Boston Pitcher Bashed For Controversial Tweets
Dermody, who spent last year with the Saitama Sea Dragons, posted a tweet in 2021 denouncing homosexuality. He preached a biblical doctrine in his controversial responses.
Matt Dermody later deleted the tweets, though screenshots of his online activity later surfaced, prompting a response by the Red Sox organization. His controversial tweet read:
“#PrideMonth. Homosexuals will not inherit the kingdom of God. They will go to hell. That is not my opinion, but the #Truth. Read 1 Corinthians 6:9. May we all examine our hearts, ask Jesus to forgive us, and repent for our sins. I love you all in Christ Jesus!”
News of Dermody’s tweets prompted more screenshots of his Twitter account.
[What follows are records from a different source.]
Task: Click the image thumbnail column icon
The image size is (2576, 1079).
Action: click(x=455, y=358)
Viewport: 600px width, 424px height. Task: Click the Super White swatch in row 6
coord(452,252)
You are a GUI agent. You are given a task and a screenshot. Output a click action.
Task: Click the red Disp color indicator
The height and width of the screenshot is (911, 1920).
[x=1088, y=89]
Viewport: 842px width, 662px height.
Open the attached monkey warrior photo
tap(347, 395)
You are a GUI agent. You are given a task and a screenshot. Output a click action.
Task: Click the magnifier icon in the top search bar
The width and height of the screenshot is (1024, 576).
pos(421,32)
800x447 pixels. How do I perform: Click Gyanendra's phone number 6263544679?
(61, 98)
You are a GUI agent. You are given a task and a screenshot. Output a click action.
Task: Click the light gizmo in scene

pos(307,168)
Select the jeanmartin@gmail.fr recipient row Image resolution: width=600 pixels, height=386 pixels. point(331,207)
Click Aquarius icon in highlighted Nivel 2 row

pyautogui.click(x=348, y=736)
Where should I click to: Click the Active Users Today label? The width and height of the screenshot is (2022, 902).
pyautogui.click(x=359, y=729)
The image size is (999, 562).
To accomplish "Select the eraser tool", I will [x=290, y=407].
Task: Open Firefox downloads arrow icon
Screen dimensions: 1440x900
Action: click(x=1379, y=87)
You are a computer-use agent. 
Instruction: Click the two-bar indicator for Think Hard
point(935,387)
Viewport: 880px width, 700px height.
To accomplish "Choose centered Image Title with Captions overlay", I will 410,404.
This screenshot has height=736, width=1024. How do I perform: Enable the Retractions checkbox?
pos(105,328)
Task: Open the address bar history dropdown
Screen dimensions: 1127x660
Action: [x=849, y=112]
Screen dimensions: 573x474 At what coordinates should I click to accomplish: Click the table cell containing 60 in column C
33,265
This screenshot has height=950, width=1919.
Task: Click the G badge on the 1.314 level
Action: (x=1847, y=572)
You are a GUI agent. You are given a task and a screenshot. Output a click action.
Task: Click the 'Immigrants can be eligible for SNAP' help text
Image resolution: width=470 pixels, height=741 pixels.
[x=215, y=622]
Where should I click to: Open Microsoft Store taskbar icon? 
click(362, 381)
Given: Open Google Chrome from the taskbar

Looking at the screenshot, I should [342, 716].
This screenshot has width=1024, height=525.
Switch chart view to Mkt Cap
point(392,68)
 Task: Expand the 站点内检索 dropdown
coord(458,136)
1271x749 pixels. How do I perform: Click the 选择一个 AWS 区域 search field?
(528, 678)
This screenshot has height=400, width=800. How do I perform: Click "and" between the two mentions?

Online critics began to bash Dermody for his Christian values and for supporting ex-U.S. President, Donald Trump.
Matt Dermody has been pitching for the Worcester Red Sox since signing his deal with Boston. The left-hander went 2-2 with a 4.50 ERA in nine games (eight starts) for Worcester.
Red Sox Decide To Stick To Baseball Over Outrage
Red Sox Chief Baseball Officer Chaim Bloom addressed the tweets and the team’s response.
The team reportedly considered cutting their ties with the 32-year-old after signing him to a contract in January. Added conversations between the Red Sox and Dermody established that the player had no ill will and that the relationship could continue forward.
The Red Sox are acknowledging the matter but remaining steadfast in moving on alongside Matt Dermody and not letting the outside noise be a distraction.
“It’s important to us that he had taken the tweet down and important why he had done it,” said Chaim Bloom, via MassLive.com. “I talked to him personally about that and what he told me was that it really came down to two things. One, he didn’t realize that his words would be hurtful and he didn’t want to hurt anybody and when he realized that they were, he took (the post) down.”
“He also understood that it’s not the right use of his platform,” Bloom said. “He knows he made a mistake tweeting that. That’s why he took it down. Obviously, that doesn’t mean that we endorse anything he said or anything he believes. But the fact of the matter is, if we’re committed to creating an (inclusive) environment, it’s not right for us to police what people believe.”
The typical media outlets have been outraged by Dermody’s online behavior.
Some called Boston’s decision to keep Dermody an uneven standard, comparing his tweets to racist rhetoric in America.
Perhaps all media outlets should do what the Red Sox did: stick to baseball.